About Us

Betty-Anne Daviss, RM, MA

Betty-Anne has been a midwife for more than 48 years and a researcher in both the social sciences and clinical epidemiology for 35 of those years. Her focus on change mechanisms has moved from the study of social movement theory in the 1980s and 1990s to the effectiveness of the human rights' platform in the second decade of the millenium. How to work with practitioners and people having babies to overcome the effect of FEAR is her present conundrum. She has co-edited Birthing Models on the Human Rights Frontier, Sustainable Birth in Disruptive Times, Birth Models that Work, an upcoming volume soon to be sent to Routledge on Traditional Midwifery and a volume in the making on the Global Witch Hunt.

Publications in medical journals have centred on postpartum haemorrhage, home birth, VBAC and vaginal breech birth. Published work at conferences and newsletters has extended to plateaus in labour and "cervical reversal," a term she invented, which has been revised to "cervical recoil." (In short, the study of the cervix that takes a fright.)

Hired by FIGO in 2004-5 as project manager for their international Safe Motherhood Initiative, she left the post when the Canadian-led randomised controlled trial on breech sized up the final conclusions as “Planned cesarean section is not associated with a reduction in risk of death or neurodevelopmental delay in children at two years of age (Whyte et al. 2004).” She then toured the major centres in Europe and Australia that continued to perform and research vaginal breeches.

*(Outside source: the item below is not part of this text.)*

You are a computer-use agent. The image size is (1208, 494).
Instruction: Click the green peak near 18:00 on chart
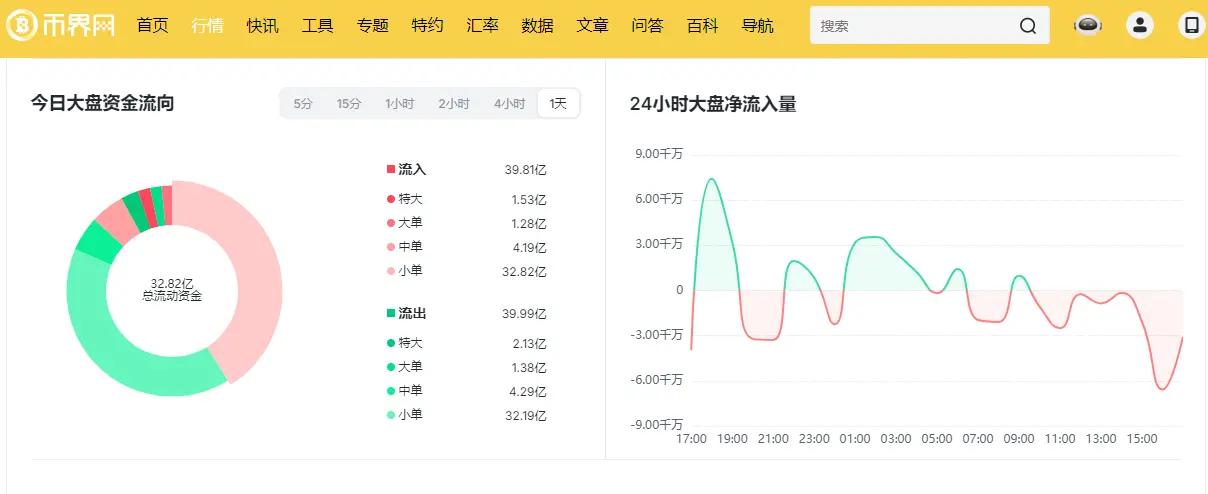711,180
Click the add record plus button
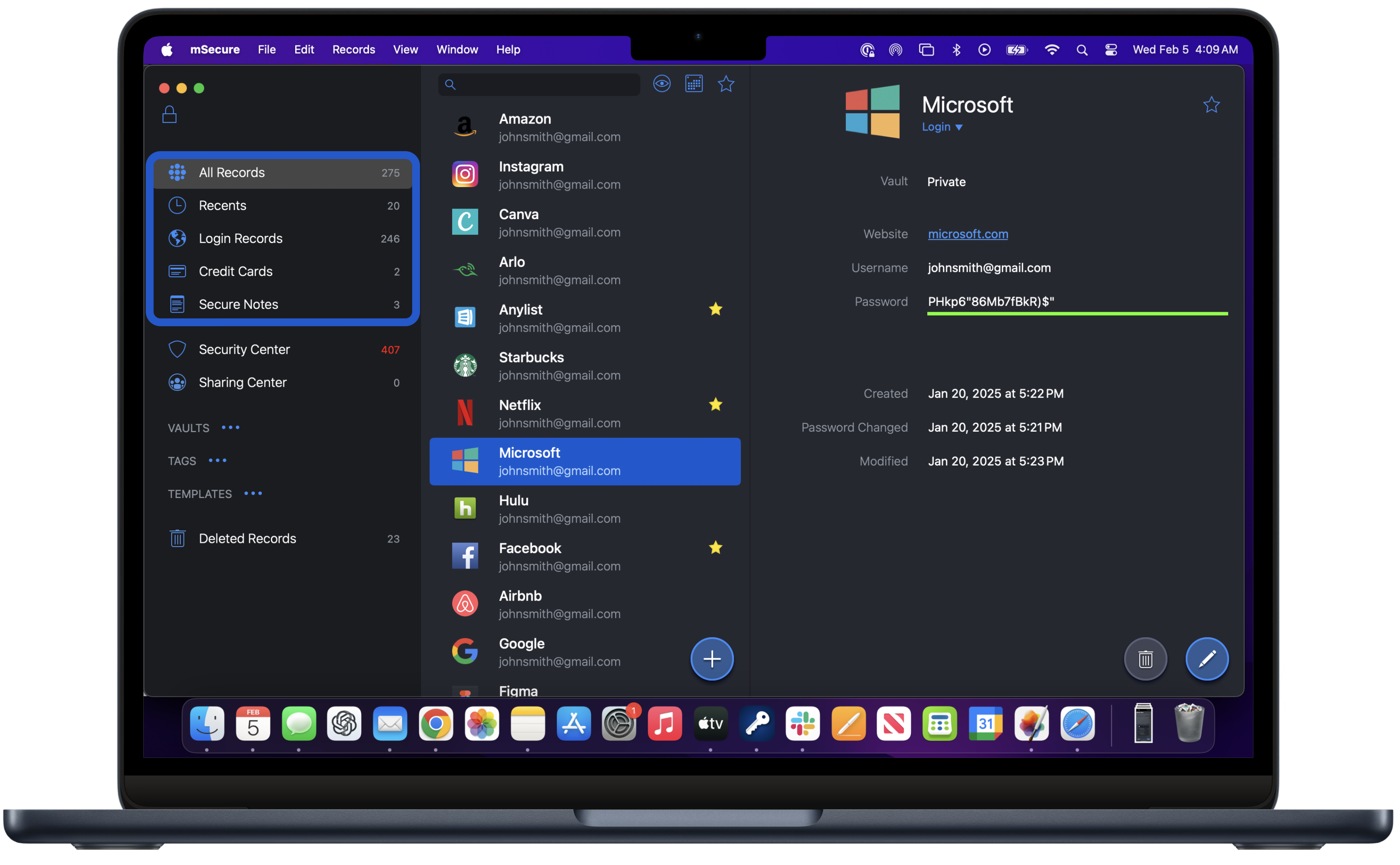The height and width of the screenshot is (865, 1400). (712, 659)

In 2008, she began travelling back and forth from her midwifery practice in Ottawa to the Frankfurt Unit at the Goethe University Institute several times a year, becoming part of the Frankfurt team doing vaginal breeches in an upright position, helping them develop their protocols, develop their database and produce articles on breech and twin deliveries. She is presently the only midwife in Canada (possibly in North America) who has privileges to do planned vaginal breeches in the hospital without transfer to obstetrics, but she wants to change that. She has done workshops and presentations on breech birth and/or human rights at obstetric units or conferences in Argentina, Australia, Bali, Brazil, Chile, China, the Czech Republic, Germany, Hungary, Ireland, the Netherlands, Norway, Poland, the UK, Ukraine, and in the U.S. (in Austin, Denver, Kentucky, New York City, Portland, Oregon, Washington D.C., San Diego, San Francisco, Sacramento, Davis), and in Canada (in Calgary, Montreal, Ottawa, Toronto, Vancouver, Winnipeg, and Edmonton). She acted as the scientific coordinator for two international breech birth conferences in Ottawa, Canada, and Washington, DC. She has now attended approximately 200 planned vaginal breech births.

Kenneth C. Johnson, PhD

Kenneth is an Adjunct Professor at the School of Epidemiology and Public Health, University of Ottawa, and was a Research Scientist/Senior Epidemiologist with the Public Health Agency of Canada and Health Canada (1982–2013).

His work focused on environmental risks and cancer, particularly research on secondhand smoke, active smoking, and breast cancer. His perinatal epidemiology work has included research on limitations of randomized controlled trials in perinatal research. He acted as a consultant with the Midwives Alliance of North America (MANA) Statistics and Research Committee (1991–2004).

Mr. Johnson was the co–principal investigator of the CPM2000, a study of 5,418 planned home births with Certified Professional Midwives in North America, published in the British Medical Journal in 2005.

He collaborated on the largest cohort study of upright vaginal breech birth to date - utilizing data from Frankfurt, Germany. Since 2014, his major focus has been pushing for action on the climate crisis.

Ken’s interest in perinatal epidemiology has continued since he ran the Canadian birth defects registry in the late 1980s, and had a fellowship in 1991 at the National Perinatal Epidemiology Unit in Oxford England, original home of the Cochrane Collaboration.

He is co-author on the article Evolving Evidence Since the Term Breech Trial: Canadian Response, European Dissent, and Potential Solutions published in March 2010 in the Journal of Obstetrics and Gynaecology of Canada. The article clearly demonstrates that the weight of evidence does not support a policy of routine Cesarean Section for all breech births.